## WHAT THE TASK ASKS
Search the material for the string "Locate" and copy each line where it occurs.

--- START ---

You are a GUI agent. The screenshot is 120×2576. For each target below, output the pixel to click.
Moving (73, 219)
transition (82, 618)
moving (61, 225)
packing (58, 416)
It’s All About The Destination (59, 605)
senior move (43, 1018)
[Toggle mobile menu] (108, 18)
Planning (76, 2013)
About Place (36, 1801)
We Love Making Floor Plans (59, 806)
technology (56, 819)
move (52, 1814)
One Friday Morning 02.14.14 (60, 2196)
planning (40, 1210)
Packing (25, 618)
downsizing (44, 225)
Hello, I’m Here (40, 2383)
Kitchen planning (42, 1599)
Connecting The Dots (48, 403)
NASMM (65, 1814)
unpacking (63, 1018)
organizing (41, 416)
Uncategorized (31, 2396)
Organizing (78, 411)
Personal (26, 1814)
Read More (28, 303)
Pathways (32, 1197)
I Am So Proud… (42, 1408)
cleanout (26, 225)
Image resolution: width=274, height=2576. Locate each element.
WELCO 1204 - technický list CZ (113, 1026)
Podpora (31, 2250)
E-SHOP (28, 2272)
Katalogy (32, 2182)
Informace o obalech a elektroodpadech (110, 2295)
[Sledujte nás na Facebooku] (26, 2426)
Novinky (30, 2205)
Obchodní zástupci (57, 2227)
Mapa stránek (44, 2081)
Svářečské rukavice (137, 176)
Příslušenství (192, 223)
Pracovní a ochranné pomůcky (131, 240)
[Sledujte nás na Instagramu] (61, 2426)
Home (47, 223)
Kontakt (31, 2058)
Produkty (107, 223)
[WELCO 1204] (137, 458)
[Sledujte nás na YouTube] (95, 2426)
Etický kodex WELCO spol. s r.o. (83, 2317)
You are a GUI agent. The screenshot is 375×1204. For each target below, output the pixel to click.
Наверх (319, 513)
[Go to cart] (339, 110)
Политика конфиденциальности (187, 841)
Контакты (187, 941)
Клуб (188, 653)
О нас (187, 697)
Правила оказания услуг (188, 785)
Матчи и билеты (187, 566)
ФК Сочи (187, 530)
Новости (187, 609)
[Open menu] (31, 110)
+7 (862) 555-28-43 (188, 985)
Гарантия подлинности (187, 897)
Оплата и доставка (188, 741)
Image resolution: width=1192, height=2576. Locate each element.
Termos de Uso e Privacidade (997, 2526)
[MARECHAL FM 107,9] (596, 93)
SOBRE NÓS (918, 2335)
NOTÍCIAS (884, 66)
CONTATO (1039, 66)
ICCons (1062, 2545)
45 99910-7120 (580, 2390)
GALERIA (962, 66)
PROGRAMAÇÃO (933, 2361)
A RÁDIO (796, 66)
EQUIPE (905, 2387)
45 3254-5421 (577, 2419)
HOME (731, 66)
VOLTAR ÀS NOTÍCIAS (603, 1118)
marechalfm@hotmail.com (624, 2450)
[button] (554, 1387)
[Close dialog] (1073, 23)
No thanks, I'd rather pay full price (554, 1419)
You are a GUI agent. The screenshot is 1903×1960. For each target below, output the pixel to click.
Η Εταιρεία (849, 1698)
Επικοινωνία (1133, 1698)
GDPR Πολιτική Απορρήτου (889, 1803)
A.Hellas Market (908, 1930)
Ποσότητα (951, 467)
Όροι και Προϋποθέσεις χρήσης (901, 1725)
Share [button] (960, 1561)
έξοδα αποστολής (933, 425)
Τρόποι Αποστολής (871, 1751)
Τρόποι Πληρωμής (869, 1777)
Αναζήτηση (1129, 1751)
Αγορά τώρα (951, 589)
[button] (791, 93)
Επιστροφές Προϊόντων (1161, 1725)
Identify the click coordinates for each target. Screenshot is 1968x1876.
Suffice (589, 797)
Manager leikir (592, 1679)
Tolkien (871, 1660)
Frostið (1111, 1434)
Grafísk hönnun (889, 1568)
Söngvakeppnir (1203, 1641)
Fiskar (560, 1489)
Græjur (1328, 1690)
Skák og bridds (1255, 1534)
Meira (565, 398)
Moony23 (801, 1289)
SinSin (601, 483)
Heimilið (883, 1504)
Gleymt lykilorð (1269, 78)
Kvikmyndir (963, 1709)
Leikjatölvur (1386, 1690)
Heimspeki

--- END ---

## PROBLEM SOLUTION
Image resolution: width=274, height=2576. Locate each element.
Image resolution: width=1192, height=2576. Locate each element.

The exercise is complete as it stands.